*RECORDS FOR THIS EXERCISE*.
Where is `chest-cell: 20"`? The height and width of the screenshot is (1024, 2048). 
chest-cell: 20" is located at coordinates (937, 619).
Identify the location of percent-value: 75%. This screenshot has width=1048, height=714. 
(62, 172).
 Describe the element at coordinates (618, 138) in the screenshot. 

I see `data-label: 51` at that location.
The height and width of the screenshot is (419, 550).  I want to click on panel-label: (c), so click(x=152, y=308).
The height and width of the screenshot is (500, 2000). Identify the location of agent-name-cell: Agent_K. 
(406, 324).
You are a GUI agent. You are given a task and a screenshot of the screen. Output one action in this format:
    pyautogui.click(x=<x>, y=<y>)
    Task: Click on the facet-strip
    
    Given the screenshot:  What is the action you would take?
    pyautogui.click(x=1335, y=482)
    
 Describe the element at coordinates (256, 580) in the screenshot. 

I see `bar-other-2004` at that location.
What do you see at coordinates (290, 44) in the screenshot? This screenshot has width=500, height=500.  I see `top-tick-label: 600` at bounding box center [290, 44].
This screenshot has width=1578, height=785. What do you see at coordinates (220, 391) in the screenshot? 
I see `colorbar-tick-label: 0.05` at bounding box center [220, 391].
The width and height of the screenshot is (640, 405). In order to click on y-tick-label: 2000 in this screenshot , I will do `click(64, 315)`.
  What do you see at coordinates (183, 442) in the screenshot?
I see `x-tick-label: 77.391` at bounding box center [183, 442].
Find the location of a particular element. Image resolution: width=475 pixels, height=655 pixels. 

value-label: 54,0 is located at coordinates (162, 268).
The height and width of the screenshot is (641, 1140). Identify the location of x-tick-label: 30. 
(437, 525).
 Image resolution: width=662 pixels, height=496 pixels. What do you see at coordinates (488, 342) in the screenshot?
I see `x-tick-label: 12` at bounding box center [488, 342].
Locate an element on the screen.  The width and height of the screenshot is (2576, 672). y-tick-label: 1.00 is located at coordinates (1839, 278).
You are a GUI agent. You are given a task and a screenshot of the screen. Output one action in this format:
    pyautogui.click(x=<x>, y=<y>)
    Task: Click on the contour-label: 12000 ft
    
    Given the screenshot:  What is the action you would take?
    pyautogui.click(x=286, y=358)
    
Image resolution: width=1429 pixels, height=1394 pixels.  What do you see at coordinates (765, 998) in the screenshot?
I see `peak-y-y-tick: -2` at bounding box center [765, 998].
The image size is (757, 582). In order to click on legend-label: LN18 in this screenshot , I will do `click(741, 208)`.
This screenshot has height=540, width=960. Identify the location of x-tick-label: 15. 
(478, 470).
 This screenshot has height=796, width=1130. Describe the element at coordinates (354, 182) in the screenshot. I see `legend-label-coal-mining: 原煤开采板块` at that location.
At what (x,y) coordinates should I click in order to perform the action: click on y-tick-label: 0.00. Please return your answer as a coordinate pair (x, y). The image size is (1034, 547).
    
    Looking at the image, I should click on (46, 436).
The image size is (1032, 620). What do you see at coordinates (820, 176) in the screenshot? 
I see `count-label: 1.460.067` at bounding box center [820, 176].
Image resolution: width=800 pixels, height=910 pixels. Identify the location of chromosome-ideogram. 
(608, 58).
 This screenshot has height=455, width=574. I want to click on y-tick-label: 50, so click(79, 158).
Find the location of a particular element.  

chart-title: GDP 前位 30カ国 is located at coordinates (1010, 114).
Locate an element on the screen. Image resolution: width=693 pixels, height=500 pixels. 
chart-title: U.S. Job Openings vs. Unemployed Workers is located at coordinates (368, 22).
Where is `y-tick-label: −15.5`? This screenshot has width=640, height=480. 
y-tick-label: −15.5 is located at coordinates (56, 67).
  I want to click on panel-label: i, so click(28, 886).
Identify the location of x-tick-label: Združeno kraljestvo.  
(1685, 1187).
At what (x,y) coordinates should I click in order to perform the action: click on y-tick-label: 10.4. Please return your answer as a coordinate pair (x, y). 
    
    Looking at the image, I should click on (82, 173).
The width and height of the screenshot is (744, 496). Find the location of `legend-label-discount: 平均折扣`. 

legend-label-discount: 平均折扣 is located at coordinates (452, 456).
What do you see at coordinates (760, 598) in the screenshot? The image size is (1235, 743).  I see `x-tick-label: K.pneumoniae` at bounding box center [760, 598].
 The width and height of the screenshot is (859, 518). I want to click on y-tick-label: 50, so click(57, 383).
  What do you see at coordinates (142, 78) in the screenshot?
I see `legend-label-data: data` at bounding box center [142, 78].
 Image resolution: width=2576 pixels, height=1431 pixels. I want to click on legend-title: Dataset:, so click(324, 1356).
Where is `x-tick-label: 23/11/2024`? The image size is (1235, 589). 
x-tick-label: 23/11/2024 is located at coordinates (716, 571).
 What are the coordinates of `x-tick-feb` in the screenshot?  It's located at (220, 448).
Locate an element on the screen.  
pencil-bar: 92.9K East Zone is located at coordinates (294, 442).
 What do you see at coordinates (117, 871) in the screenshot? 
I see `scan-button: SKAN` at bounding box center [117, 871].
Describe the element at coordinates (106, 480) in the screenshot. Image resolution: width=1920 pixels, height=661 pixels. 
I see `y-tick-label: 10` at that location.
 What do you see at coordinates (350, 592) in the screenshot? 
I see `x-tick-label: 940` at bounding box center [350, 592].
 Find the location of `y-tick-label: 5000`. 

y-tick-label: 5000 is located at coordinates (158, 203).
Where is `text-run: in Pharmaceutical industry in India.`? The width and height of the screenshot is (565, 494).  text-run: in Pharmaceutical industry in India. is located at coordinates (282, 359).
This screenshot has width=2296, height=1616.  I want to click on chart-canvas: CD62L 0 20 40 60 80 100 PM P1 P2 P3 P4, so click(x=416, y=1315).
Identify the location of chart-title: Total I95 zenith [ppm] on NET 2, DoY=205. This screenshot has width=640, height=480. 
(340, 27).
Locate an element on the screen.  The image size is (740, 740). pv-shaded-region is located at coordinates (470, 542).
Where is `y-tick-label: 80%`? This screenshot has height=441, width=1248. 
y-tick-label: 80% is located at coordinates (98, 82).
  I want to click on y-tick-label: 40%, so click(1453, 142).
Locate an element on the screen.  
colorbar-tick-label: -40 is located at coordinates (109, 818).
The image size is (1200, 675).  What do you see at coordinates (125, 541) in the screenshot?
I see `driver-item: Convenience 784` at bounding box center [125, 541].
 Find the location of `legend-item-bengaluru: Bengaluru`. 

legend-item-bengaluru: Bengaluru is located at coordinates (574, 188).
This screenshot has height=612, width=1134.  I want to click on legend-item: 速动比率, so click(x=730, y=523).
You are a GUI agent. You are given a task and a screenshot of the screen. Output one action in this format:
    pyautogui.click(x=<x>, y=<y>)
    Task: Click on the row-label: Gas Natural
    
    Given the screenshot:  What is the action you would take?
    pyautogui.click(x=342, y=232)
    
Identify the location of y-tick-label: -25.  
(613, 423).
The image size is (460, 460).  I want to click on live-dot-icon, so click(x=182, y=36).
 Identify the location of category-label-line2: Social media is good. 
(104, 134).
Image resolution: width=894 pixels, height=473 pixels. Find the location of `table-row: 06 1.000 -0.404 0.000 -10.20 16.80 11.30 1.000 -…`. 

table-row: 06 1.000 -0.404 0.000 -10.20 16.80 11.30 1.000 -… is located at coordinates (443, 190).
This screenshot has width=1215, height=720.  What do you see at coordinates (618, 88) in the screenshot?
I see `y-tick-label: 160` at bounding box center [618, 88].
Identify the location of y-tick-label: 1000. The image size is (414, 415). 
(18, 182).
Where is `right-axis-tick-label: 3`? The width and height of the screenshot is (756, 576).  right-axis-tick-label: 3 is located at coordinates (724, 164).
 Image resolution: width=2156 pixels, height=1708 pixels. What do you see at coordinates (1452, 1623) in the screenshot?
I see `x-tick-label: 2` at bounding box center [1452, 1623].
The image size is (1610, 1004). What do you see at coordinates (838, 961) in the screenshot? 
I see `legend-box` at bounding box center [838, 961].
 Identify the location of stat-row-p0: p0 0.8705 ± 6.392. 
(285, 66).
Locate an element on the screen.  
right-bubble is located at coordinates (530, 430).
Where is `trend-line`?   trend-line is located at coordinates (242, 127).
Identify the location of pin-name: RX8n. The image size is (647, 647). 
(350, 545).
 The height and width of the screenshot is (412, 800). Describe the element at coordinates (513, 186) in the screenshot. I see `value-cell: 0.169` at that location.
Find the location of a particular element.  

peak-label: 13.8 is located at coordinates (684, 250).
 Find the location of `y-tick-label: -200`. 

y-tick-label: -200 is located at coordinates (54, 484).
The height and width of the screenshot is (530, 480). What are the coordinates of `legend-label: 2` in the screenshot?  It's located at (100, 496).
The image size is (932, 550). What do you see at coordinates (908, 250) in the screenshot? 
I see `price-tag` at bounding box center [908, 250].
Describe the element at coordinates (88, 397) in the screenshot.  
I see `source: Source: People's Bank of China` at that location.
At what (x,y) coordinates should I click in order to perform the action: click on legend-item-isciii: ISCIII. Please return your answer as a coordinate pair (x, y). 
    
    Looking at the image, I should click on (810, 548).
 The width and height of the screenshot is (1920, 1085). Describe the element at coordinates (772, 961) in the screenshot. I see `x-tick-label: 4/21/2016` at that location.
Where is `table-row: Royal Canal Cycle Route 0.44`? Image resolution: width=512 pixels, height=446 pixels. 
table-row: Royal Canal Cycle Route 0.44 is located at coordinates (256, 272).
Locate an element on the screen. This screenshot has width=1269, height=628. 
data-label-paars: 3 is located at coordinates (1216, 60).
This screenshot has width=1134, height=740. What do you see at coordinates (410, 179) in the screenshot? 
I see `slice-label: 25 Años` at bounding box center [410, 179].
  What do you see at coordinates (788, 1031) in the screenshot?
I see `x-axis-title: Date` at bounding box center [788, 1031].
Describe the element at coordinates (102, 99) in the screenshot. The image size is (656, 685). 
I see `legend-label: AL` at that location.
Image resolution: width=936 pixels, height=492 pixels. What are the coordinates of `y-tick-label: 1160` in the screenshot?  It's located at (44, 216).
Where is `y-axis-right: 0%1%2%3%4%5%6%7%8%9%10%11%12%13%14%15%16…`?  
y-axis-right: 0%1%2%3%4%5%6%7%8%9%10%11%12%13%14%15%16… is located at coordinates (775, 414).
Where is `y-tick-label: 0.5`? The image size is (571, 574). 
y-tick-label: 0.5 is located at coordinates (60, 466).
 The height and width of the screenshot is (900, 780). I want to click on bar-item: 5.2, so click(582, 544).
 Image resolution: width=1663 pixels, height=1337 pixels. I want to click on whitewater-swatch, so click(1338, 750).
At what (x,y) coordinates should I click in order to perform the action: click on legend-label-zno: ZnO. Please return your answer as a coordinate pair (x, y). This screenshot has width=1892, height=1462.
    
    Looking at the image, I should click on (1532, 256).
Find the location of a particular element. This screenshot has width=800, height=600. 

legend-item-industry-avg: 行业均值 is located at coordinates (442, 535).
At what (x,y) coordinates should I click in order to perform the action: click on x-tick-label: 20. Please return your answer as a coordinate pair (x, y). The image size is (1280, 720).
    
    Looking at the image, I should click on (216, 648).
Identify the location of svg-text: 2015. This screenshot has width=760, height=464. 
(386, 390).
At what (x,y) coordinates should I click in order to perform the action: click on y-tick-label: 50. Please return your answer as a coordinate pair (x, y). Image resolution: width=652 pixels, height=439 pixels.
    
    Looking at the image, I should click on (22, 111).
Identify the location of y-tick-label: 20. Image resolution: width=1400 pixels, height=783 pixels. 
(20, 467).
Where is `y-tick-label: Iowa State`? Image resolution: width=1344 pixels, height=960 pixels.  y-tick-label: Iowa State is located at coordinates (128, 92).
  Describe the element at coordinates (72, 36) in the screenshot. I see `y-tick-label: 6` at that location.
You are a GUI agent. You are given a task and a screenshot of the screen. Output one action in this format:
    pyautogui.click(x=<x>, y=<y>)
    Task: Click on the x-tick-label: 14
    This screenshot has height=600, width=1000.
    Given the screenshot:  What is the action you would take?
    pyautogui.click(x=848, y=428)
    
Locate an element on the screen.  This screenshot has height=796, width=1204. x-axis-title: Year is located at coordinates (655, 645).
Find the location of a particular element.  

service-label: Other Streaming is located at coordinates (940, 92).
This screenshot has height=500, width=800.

*EXERCISE GOAL*. Return, unchanged, every line of the listing from the line containing "is (1235, 589)." to the line containing "coordinates (470, 542).", including both of those lines.

*FINAL ANSWER*.
Where is `x-tick-label: 23/11/2024`? The image size is (1235, 589). 
x-tick-label: 23/11/2024 is located at coordinates (716, 571).
 What are the coordinates of `x-tick-feb` in the screenshot?  It's located at (220, 448).
Locate an element on the screen.  
pencil-bar: 92.9K East Zone is located at coordinates (294, 442).
 What do you see at coordinates (117, 871) in the screenshot? 
I see `scan-button: SKAN` at bounding box center [117, 871].
Describe the element at coordinates (106, 480) in the screenshot. Image resolution: width=1920 pixels, height=661 pixels. 
I see `y-tick-label: 10` at that location.
 What do you see at coordinates (350, 592) in the screenshot? 
I see `x-tick-label: 940` at bounding box center [350, 592].
 Find the location of `y-tick-label: 5000`. 

y-tick-label: 5000 is located at coordinates (158, 203).
Where is `text-run: in Pharmaceutical industry in India.`? The width and height of the screenshot is (565, 494).  text-run: in Pharmaceutical industry in India. is located at coordinates (282, 359).
This screenshot has width=2296, height=1616.  I want to click on chart-canvas: CD62L 0 20 40 60 80 100 PM P1 P2 P3 P4, so click(x=416, y=1315).
Identify the location of chart-title: Total I95 zenith [ppm] on NET 2, DoY=205. This screenshot has width=640, height=480. 
(340, 27).
Locate an element on the screen.  The image size is (740, 740). pv-shaded-region is located at coordinates (470, 542).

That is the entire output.